Ritornato al Marx-leninismo classico e al culto della personalità sul modello maoista, Xi Jinping ha posto tutto sotto il rigido controllo del partito: anche l’economia privata. “La sua Cina assomiglia sempre più a una nuova forma autoritaria di stato di polizia”, premette l’anonimo presentato da Frederick Kempe, presidente di Atlantic Council, come un “ex funzionario governativo di alto livello con una profonda esperienza cinese”. Diversamente da quella di Deng Xiaoping, Jiang Zemin e Hu Jintao, i predecessori che aderivano allo status quo internazionale, Xi ha trasformato la Cina in una potenza revisionista: ha creato un “panorama strategico” totalmente nuovo e pericoloso per gli Stati Uniti e i suoi alleati: “Xi non è solo un problema per il primato Usa. Rappresenta un serio problema per l’intero mondo democratico”.
L’America dopo Trump si divide sull’impeachment dell’ex presidente, la riduzione del diritto di voto delle minoranze, lo stimolo pandemico da 1.900 miliardi. Ma sulla minaccia cinese, democratici e repubblicani sono risolutamente bipartisan. In fondo Trump aveva “suonato l’allarme” ma i suoi sono stati “sforzi episodici”, la loro realizzazione “caotica e a volte contraddittoria”. Prima di stabilire un comportamento, scrive Anonymous, l’America deve chiarire a se stessa quali sono i suoi obiettivi strategici riguardo alla Cina.
La dottrina del contenimento di Kennan non può essere applicata di nuovo. La Cina ha studiato la lezione dell’Urss. Serve dunque “una politica qualitativamente diversa e granulare” piuttosto che “un semplice contenimento dalle caratteristiche cinesi”: di sfida e collaborazione a seconda di cosa ci sia in gioco.
Il Pcc non farà la stessa fine del Pcus. Ma, è scritto anche sul “Longer Telegram”, nemmeno il partito cinese è un monolito: è diviso sulle politiche imposte da Xi e sulle sue ambizioni. Tuttavia il massimo che si possa sperare è che la Cina comunista torni al suo precedente status quo strategico e che Xi possa cadere per una crisi economica. Dalla fine della Rivoluzione Culturale “piena occupazione e crescita dei livelli di vita sono il contratto sociale non scritto fra il partito e i cinesi”.
L’attuale presidente e segretario generale del Pcc vuole conseguire “un ordine globale sino-centrico”, mantenere una “preponderanza militare” in Asia, cambiare il primato globale del dollaro, la preminenza tecnologica e finanziaria dell’America.

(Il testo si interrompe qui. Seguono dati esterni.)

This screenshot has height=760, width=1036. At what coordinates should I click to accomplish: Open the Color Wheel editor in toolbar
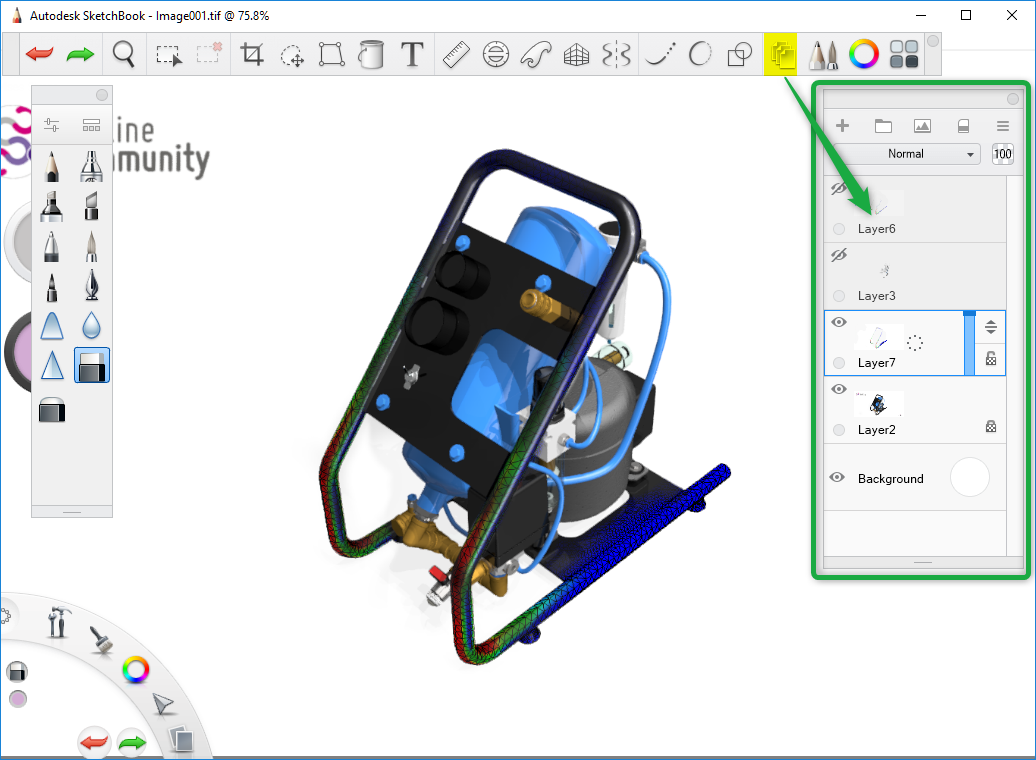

Dietro all’ “amorfo concetto di una comunità dal comune destino per tutta l’umanità” si nasconde l’ambizione di “una nuova concezione gerarchica e autoritaria dell’ordine internazionale”.
La strategia cinese degli Stati Uniti, sollecita Anonymous, deve essere il mantenimento di tutti i suoi primati, “ancorata ai valori e agli interessi nazionali”: e soprattutto al suo sistema di alleanze. Solo così potrà mantenere la preminenza globale che Xi vuole insidiare. Ma entro un decennio al massimo i cinesi smetteranno di temere un conflitto militare con l’America. Per questo gli anni Venti di questo secolo “saranno uno dei decenni più pericolosi nella storia delle relazioni Usa-Cina”. E’ la logica di Tucidide: prima o poi la potenza in carica (l’America) e quella emergente (la Cina) “cercano di saggiarsi attraverso azioni unilaterali, reazioni spropositate o anche con la prevenzione armata”.
Mi sembra ovvio che il “Longer Telegram”, come già il “Long”, ci voglia dire che stiamo andando incontro a una nuova guerra fredda. Sperando che resti solo fredda in questo e nei prossimi decenni.